7. The method of claim 6 wherein the CAD program and interactive interface is provided through a web page.

8. The method of claim 7 wherein the CAD program provides access to libraries enabling users to select 3D objects to print, clip art to be added to the 3D object, text tools to add text to the 3D object and color tools to add color and color images to the 3D object.

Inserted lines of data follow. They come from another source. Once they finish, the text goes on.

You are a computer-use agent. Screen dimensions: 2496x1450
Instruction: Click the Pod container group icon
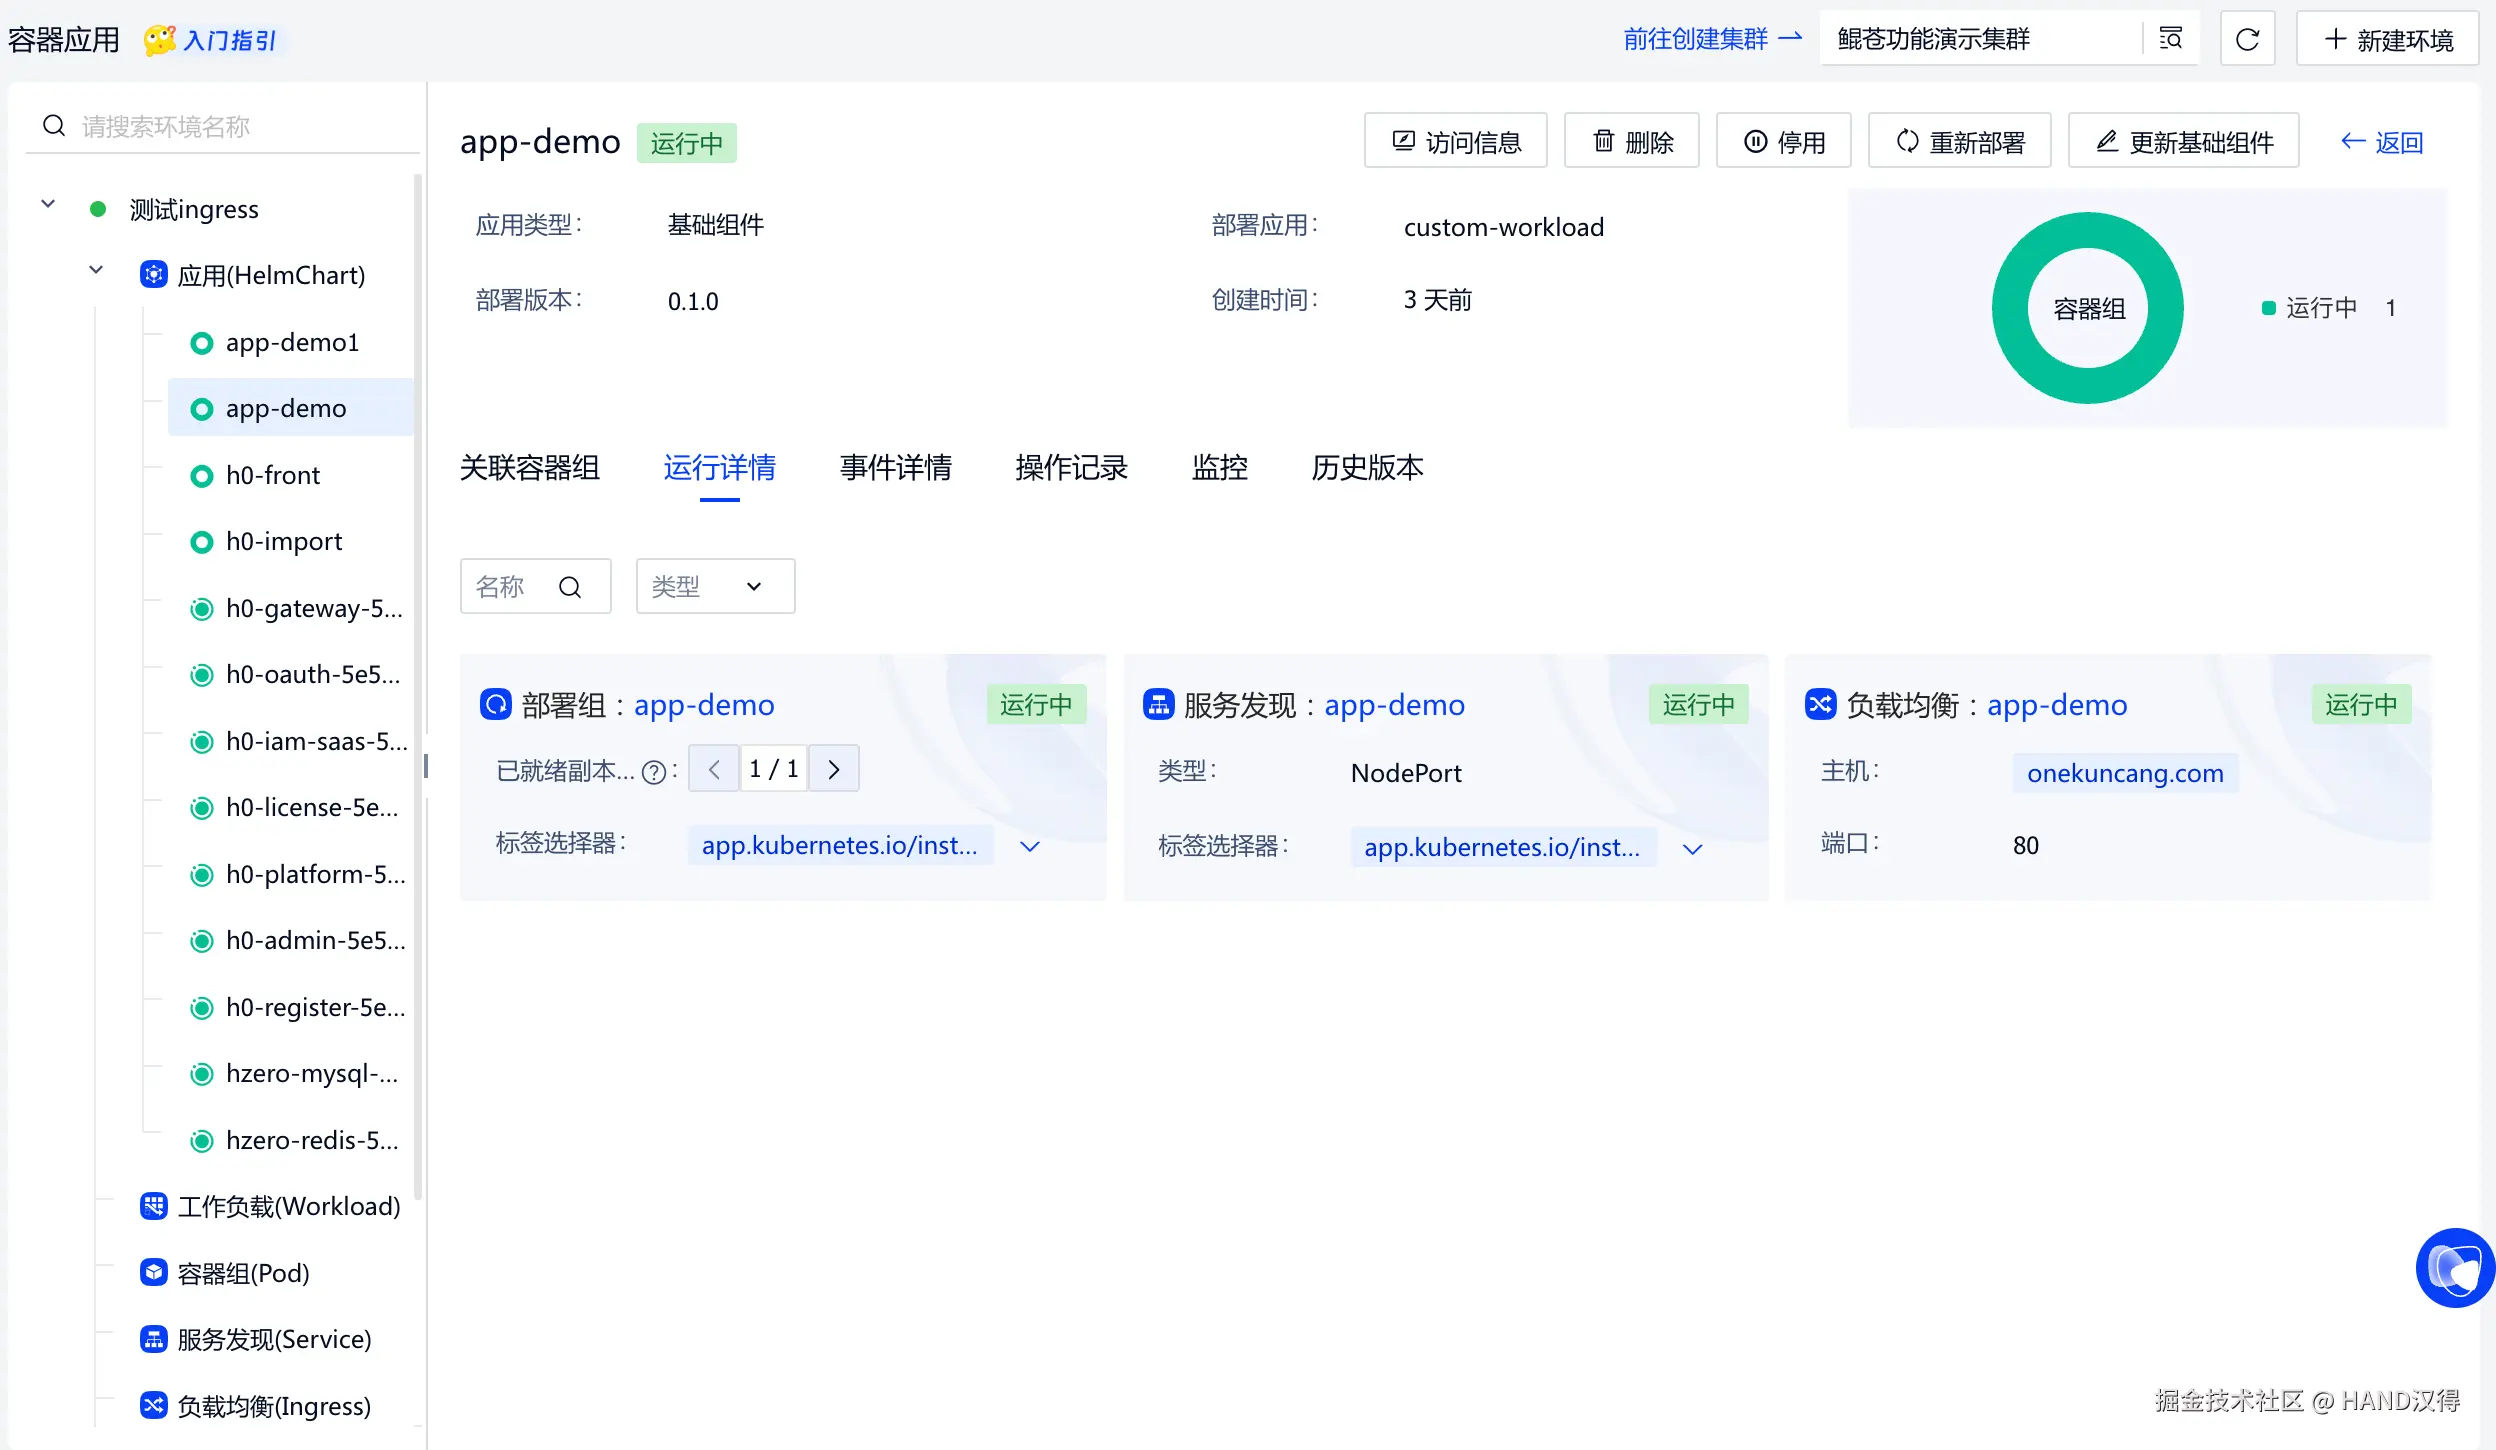(153, 1273)
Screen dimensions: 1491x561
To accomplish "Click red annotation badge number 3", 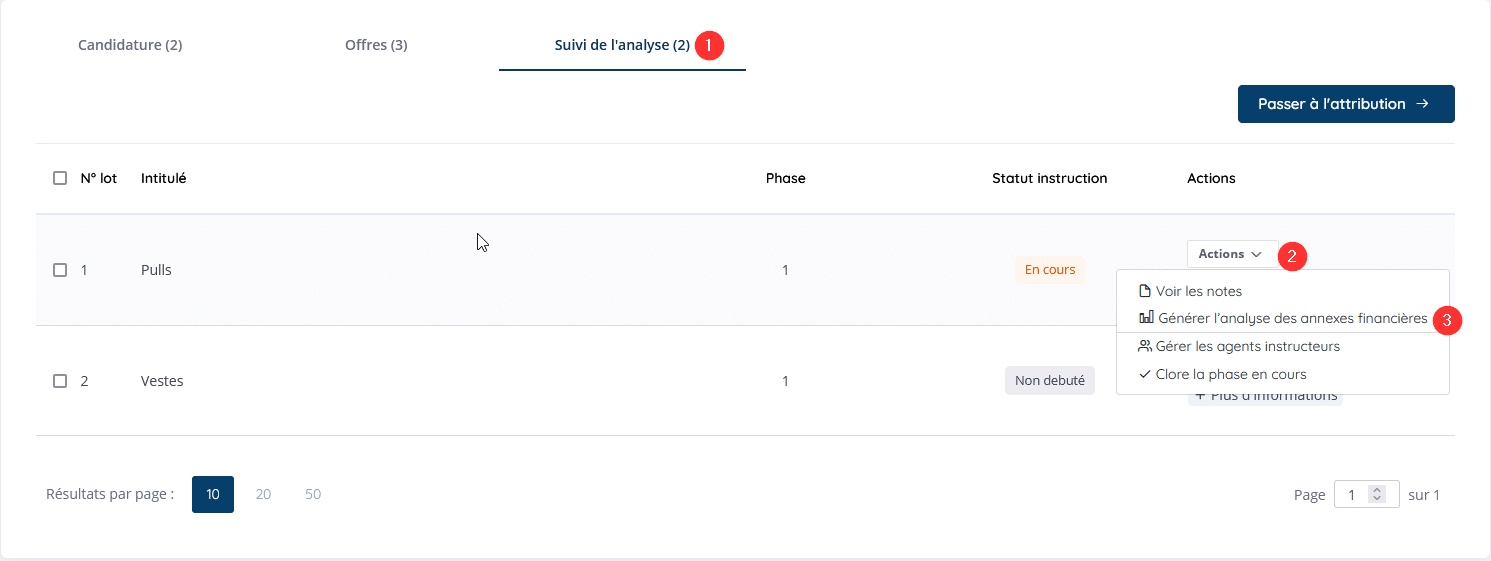I will coord(1447,320).
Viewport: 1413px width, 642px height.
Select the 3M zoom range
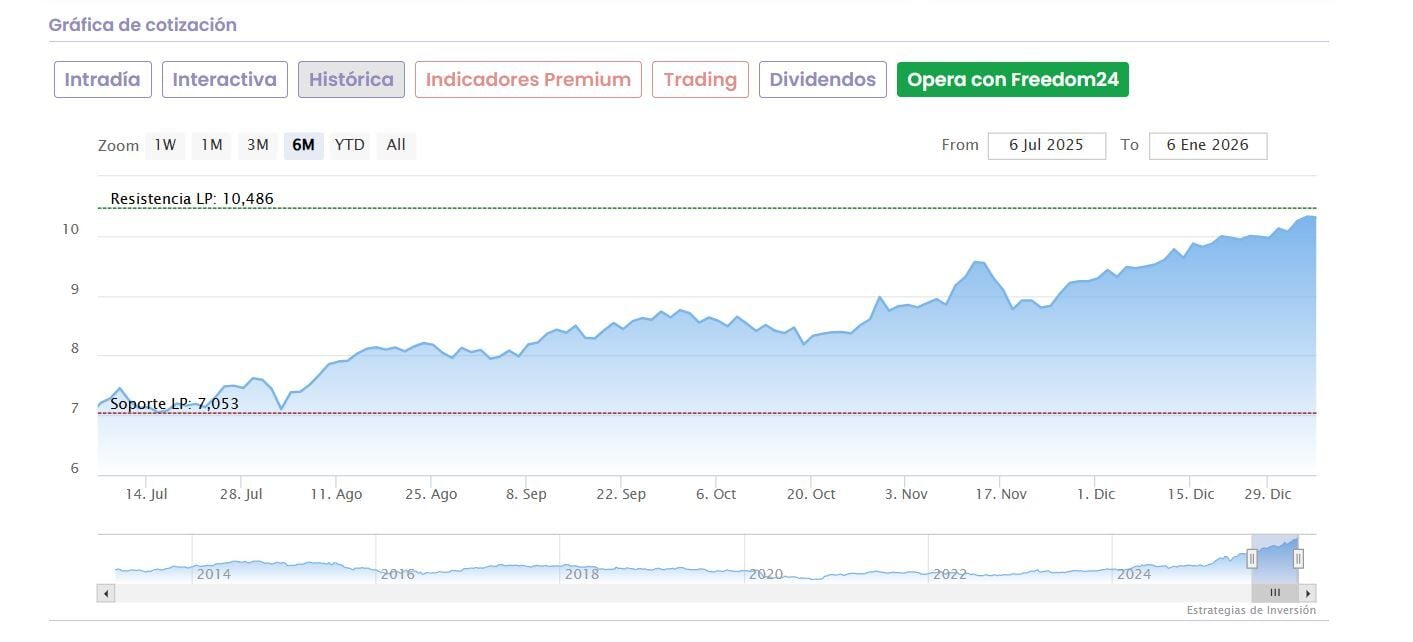click(258, 145)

9. The method of claim 8 wherein the users are enabled to download a first file to drive a 3D printer to create the 3D object, and a second file derived from the first file to print the overlay on the printed 3D object.

10. A system comprising:

a computerized appliance having a processor and coupled to a data repository, the processor executing software from a non-transitory medium, the software providing an interactive interface to a design program, the design program enabling a user to:

select from storage an individual one of a plurality of objects that may be printed on a 3D printer;

select text to add to the 3D object and add the text to the object;

select artifacts to add to surfaces of the 3D object, and add the artifacts to the object;

enhance surfaces of the 3D object with color and images;

create a first file to run a 3D printer to print the 3D object;

create a second file to run a printer with UV-curable ink to overlay the 3D object with color and images; and

download the two files.

11. The system of claim 10 comprising a 3D printer and an inkjet printer, wherein the user downloads the two files, sends the first to a 3D printer creating the 3D object, mounts the created 3D object in the second printer, and sends the second file to the second printer providing a UV-curable overlay to the 3D printed object, the overlay file then cured by UV light, providing one or more of enhanced strength, enhanced texture, and color and images to the 3D object.

12. The system of claim 10 wherein the computerized appliance is an Internet-connected appliance providing a web page enabling users to access and use the design program.